### TEXTABSCHNITT
- - - - - - -
Al-Khatib-Prozess: Ein historischer Schuldspruch

Nr. 3 –

Im weltweit ersten Prozess zu Verbrechen des syrischen Regimes hat ein deutsches Gericht einen hochrangigen Geheimdienstler zu lebenslanger Haft verurteilt. Viele Exilsyrer:innen hoffen, dass es damit einen juristischen Dominoeffekt auslöst.

Freude über das Urteil gegen Anwar R: Exilsyrer:innen vor dem Gericht in Koblenz nach der Verhandlung. Foto: Martin Meissner, Keystone

Ruham Hawasch ist mit dem Urteil zufrieden. «Es geht nicht darum, ob Anwar R. nun für zehn oder fünfzehn Jahre ins Gefängnis muss», sagt sie. «Es geht darum, dass mit diesem Urteil gerichtsfest bewiesen ist, dass das Regime systematisch Verbrechen gegen die Menschlichkeit begeht. Wir müssen nicht mehr beweisen, dass die Assad-Diktatur ein Folterregime ist.» Hawasch hat das Grauen im berüchtigten Foltergefängnis al-Khatib im Zentrum von Damaskus überlebt. Im Prozess gegen Anwar R., der dort eine Zeit lang die Befehlsgewalt hatte, war sie eine der Nebenkläger:innen.
- - - - - - -
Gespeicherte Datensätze
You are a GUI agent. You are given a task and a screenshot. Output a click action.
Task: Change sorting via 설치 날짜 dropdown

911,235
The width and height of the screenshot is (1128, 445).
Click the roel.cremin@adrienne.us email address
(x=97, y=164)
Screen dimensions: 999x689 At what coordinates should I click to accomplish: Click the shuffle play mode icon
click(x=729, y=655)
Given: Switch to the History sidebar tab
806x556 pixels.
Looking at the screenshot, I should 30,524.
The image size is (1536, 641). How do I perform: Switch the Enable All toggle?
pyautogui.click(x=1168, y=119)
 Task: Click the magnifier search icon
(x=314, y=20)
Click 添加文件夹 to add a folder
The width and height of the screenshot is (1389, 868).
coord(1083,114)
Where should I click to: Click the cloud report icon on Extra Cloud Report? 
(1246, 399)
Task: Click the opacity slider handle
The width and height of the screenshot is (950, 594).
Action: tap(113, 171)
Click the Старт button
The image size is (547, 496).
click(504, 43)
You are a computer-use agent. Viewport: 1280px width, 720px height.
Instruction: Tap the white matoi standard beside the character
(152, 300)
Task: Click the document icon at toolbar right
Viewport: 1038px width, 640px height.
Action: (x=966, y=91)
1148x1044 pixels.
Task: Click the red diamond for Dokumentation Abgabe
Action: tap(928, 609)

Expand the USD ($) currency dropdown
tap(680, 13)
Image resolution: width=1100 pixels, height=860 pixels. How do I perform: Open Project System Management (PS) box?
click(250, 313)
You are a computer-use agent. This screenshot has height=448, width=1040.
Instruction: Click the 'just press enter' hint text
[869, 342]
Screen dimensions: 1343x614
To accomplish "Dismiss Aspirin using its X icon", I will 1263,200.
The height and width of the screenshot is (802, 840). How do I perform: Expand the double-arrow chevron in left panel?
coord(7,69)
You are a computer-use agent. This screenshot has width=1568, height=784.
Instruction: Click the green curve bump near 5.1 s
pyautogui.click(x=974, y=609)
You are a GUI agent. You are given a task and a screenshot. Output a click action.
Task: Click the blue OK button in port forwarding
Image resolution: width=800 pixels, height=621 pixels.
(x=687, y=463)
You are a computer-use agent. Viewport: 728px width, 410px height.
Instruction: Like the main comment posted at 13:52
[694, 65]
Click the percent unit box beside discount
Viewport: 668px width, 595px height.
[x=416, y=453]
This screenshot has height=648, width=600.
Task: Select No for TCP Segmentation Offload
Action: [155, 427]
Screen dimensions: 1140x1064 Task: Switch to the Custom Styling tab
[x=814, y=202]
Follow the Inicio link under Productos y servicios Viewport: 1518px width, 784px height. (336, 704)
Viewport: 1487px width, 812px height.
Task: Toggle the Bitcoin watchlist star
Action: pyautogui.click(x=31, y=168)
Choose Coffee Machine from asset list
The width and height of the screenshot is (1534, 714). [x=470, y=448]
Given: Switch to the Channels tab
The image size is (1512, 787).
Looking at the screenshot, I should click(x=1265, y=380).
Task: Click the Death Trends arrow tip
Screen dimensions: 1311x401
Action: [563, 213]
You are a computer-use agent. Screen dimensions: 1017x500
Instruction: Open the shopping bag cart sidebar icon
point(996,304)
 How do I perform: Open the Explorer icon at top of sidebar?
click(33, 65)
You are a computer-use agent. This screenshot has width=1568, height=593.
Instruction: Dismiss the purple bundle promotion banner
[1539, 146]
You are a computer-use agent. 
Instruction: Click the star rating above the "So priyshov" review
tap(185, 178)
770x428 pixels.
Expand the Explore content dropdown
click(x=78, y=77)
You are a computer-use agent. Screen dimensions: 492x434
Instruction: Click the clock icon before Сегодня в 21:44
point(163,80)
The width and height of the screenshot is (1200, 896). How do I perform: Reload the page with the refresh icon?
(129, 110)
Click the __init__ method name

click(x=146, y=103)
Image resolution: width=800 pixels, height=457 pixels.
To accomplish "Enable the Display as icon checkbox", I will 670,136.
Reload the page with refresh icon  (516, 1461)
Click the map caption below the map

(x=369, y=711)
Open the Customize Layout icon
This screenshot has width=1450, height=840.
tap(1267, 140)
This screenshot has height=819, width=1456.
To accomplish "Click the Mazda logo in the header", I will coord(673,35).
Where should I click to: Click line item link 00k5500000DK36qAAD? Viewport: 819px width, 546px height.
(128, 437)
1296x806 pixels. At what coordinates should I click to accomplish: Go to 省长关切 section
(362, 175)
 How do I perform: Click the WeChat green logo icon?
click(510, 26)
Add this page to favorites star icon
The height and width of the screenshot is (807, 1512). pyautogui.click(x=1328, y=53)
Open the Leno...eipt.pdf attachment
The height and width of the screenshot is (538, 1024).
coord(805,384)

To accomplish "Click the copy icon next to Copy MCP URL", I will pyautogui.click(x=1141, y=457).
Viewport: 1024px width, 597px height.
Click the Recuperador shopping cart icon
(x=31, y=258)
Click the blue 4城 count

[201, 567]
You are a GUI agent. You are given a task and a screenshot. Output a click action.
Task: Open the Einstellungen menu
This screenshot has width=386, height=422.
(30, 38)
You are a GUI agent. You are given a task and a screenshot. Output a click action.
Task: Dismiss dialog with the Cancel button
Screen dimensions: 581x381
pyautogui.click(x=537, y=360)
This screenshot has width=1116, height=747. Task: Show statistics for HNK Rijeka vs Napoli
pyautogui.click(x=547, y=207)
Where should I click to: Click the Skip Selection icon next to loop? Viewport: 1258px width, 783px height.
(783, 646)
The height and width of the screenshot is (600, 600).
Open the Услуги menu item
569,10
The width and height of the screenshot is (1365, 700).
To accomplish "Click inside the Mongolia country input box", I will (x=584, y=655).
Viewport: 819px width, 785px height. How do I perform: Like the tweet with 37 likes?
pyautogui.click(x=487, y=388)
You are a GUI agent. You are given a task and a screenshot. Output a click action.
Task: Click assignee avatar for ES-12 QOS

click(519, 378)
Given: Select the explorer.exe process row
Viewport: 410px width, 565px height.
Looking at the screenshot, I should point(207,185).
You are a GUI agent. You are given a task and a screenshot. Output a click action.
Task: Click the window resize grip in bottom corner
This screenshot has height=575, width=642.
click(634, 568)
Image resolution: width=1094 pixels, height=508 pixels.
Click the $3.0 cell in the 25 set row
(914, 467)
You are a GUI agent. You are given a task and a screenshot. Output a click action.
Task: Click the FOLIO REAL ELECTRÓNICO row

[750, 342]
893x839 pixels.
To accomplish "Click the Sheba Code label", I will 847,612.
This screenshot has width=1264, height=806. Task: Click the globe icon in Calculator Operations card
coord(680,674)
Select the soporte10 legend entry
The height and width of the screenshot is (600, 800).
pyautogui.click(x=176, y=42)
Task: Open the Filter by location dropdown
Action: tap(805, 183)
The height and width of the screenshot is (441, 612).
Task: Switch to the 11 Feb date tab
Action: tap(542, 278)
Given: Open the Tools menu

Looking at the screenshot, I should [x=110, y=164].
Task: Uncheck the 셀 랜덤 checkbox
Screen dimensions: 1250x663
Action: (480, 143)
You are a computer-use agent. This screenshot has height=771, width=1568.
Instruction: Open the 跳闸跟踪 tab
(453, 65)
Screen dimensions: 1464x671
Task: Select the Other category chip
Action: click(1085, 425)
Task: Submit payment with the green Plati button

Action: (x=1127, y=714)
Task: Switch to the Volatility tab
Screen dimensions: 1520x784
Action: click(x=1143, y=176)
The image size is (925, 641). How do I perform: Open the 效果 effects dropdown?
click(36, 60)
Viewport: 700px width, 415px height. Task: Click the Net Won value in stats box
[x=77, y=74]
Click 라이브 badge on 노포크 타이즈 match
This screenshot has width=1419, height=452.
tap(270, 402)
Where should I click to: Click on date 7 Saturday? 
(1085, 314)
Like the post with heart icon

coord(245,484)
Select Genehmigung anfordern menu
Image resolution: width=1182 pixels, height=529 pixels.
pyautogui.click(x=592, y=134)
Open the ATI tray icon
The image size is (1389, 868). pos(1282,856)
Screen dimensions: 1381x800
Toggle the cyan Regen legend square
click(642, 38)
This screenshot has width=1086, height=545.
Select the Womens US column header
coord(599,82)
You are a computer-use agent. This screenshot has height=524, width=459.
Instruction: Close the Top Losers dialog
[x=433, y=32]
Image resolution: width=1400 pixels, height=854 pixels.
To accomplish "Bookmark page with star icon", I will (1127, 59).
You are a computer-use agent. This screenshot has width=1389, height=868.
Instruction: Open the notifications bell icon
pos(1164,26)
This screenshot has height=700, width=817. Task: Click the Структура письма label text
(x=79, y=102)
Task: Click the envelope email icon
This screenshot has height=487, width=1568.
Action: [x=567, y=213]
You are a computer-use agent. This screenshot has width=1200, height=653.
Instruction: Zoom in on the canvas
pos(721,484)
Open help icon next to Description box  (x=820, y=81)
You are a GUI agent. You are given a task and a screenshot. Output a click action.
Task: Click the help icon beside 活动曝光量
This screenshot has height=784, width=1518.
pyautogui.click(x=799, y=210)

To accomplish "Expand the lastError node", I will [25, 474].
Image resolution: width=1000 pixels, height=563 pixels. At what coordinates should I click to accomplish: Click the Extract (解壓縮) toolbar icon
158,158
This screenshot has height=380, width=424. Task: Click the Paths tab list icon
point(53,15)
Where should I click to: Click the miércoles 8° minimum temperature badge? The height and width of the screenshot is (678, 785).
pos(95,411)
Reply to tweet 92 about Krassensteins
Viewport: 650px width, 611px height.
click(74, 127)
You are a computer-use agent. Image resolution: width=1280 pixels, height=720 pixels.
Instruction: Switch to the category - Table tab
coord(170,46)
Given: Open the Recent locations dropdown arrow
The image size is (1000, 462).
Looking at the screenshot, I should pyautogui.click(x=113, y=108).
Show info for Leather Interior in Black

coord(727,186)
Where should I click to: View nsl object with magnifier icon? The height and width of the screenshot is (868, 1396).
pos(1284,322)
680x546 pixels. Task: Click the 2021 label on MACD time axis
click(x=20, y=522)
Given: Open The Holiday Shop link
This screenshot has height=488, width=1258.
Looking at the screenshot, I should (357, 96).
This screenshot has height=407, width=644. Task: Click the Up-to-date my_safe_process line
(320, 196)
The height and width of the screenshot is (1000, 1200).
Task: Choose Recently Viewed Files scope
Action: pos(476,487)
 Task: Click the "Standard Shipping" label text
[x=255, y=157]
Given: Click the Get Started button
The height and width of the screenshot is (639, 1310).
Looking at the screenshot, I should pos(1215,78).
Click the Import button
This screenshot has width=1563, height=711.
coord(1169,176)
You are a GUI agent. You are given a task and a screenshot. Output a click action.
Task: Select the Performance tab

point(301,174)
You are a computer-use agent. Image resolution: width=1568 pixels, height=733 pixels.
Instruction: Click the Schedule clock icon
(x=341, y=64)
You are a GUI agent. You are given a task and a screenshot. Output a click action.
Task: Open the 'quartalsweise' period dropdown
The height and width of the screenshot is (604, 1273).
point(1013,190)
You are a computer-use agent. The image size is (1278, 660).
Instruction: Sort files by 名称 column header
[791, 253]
- - - - - - -
Beantworte anhand des Textabschnitts zum Al-Khatib-Prozess:
(a) Zu welcher Strafe hat das deutsche Gericht den hochrangigen Geheimdienstler verurteilt?
(b) Wo liegt das Foltergefängnis al-Khatib?
(c) Welche Rolle hatte Ruham Hawasch im Prozess gegen Anwar R.?
Das Material hat mit dem Textabschnitt nichts zu tun.

(a) Zu lebenslanger Haft.
(b) Im Zentrum von Damaskus.
(c) Sie war eine der Nebenkläger:innen.